Provided records ▸
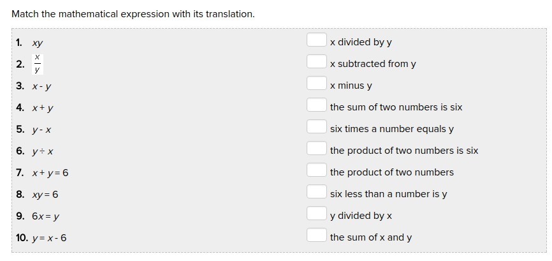Click expression 1, xy
The image size is (552, 261).
coord(38,43)
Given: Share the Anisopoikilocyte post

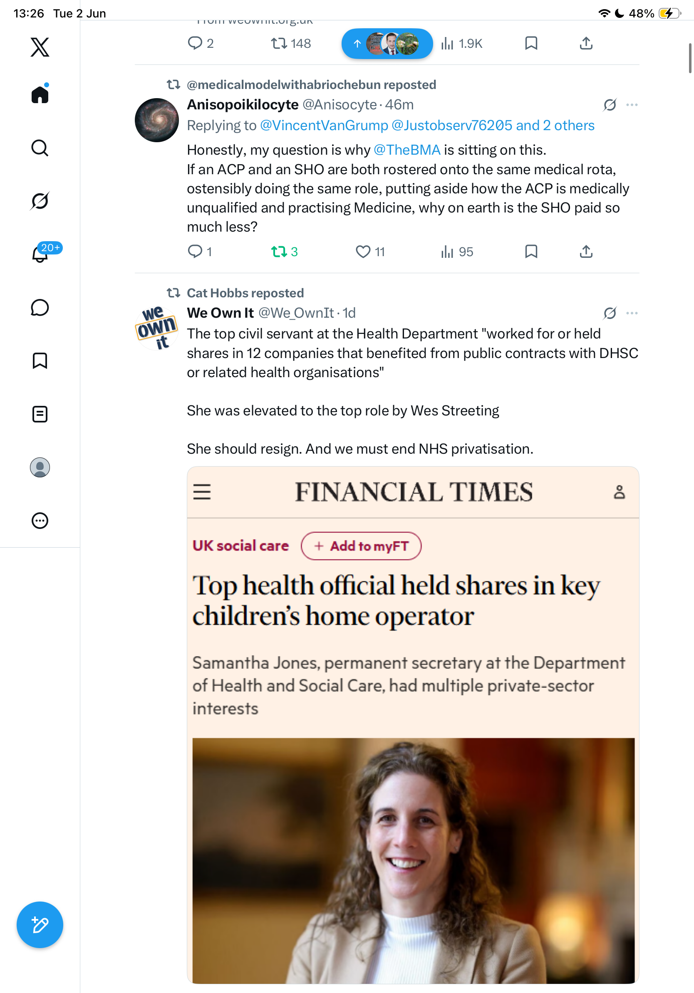Looking at the screenshot, I should [x=586, y=252].
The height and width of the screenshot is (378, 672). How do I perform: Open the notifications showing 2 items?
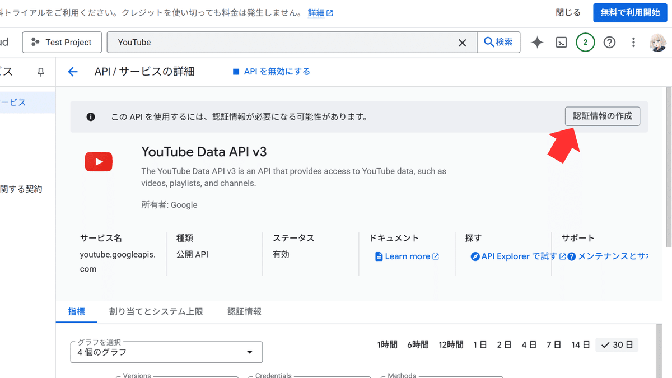tap(585, 42)
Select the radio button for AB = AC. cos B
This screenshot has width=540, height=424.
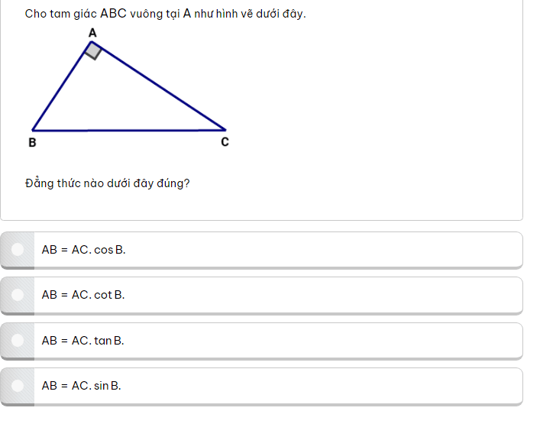coord(18,249)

About this exercise ▸
Leave out all pictures and extract exactly the lines from the line with "The height and" through the end of the material.

Exercise response ▸
The height and width of the screenshot is (378, 672). How do I perform: Open the notifications showing 2 items?
tap(585, 42)
Select the radio button for AB = AC. cos B
This screenshot has width=540, height=424.
coord(18,249)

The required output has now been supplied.